Cada cultura que cuide do seu rabo, mas os franceses valorizam o deles demais.
Quando há algumas décadas veio a revolução técnológica e o computador, eles criaram seus próprios aparelhos. Mesmo que tenha dado certo a tal “lista telefônica” que não lembro o nome, o computador conseguiu penetrar-se na França. Eles viram seu rabo sendo atacado
e correram para criar uma palavra para aquela máquina que era computer nos EUA. Ordinateur foi o rótulo escolhido.
Ultimamente mais e mais palavras americanas batem à porta de nossos computadores, e como é de se esperar, algumas são utilizadas como são e outras são adaptadas, vide podcast e deletar, respectivamente. Esta onda de palavras não abateria o nacionalismo - até certo ponto xenófobo - dos franceses, portanto criaram uma palavra para substituir podcast: baladodiffusion.
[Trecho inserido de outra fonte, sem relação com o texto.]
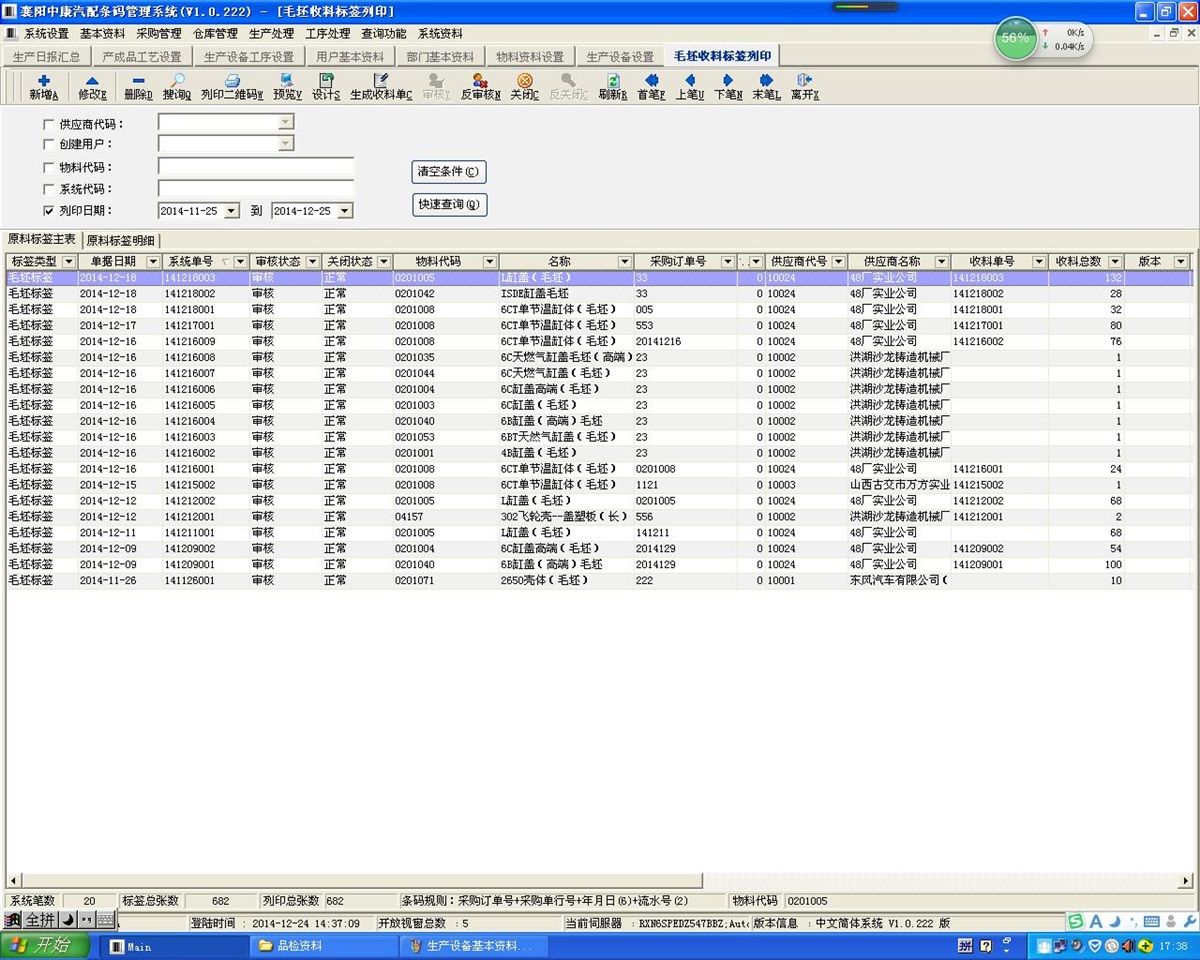Image resolution: width=1200 pixels, height=960 pixels.
Task: Open the 审核状态 column filter dropdown
Action: 312,262
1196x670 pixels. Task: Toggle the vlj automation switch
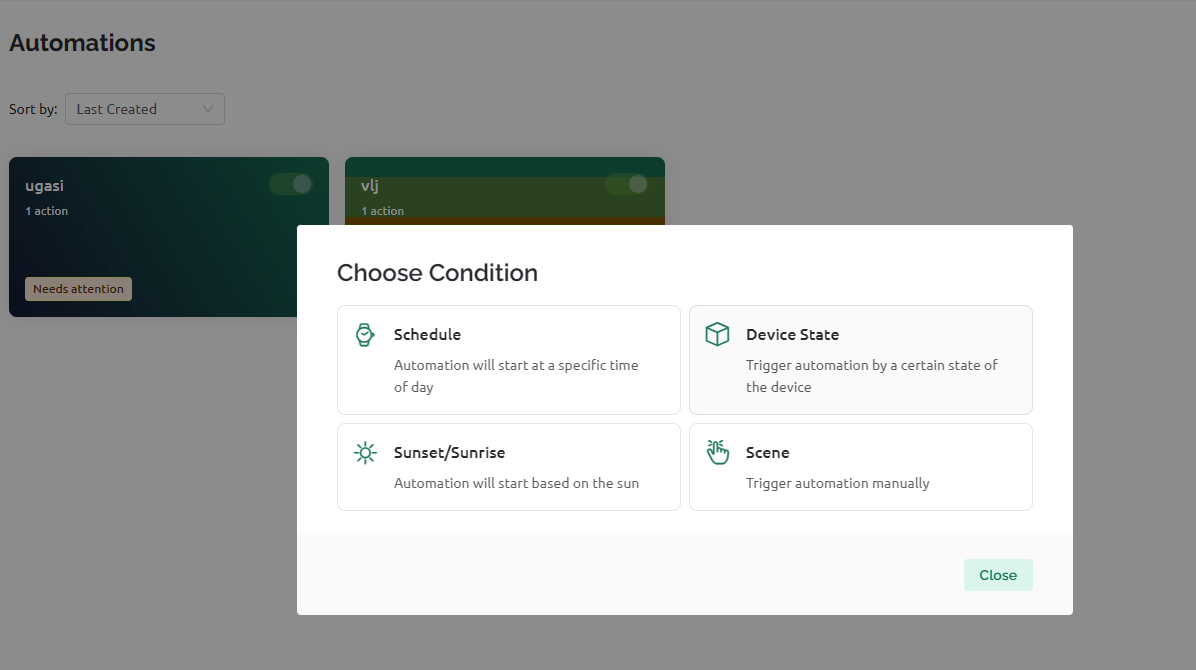(627, 184)
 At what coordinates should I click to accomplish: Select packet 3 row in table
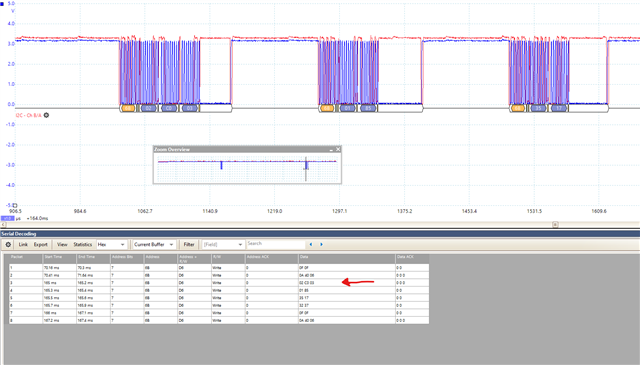tap(219, 283)
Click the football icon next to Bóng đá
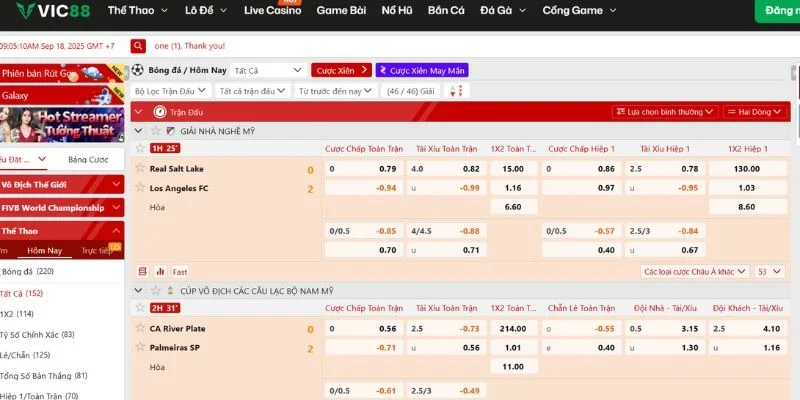800x400 pixels. 138,71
Que aberração, não é? Uma língua tão bela dar cria a uma palavra desajeitada e compicada é muito triste. O cognitivo dos baladeiros está na tentativa de descobrir qual é a dessa “difusão de baladas”, “deve ser irado!”.









dezembro 1st, 2006 at 1:06 pm
Tente traduzir walkman para portugues. Fica ou “andador”. Então em frances e a mesma coisa: andar quer dizer balader, então o aparelho aqui se chama baladeur. Acho uma pena que no Brasil as pessoas não liguem para a lingua e não sejam tão inventivos como os Franceses.
dezembro 7th, 2006 at 8:26 pm
Orra! Os franceses são xenofóbicos? e os merdas odiáveis dos NORTE-americanos?
pior que isso é a BandNews, a Band, Globo, SBT e Record falando “americanos” para os disgraçados. Os filhos da mae tao matando gente inocente no Iraque por petróleo e ainda se acham os únicos seres humanos no Continente Americano. Por isso eles são os “americanos”, aqueles que vivem na “América” (EUA).
O que você estava falando? Xenofobismo na França?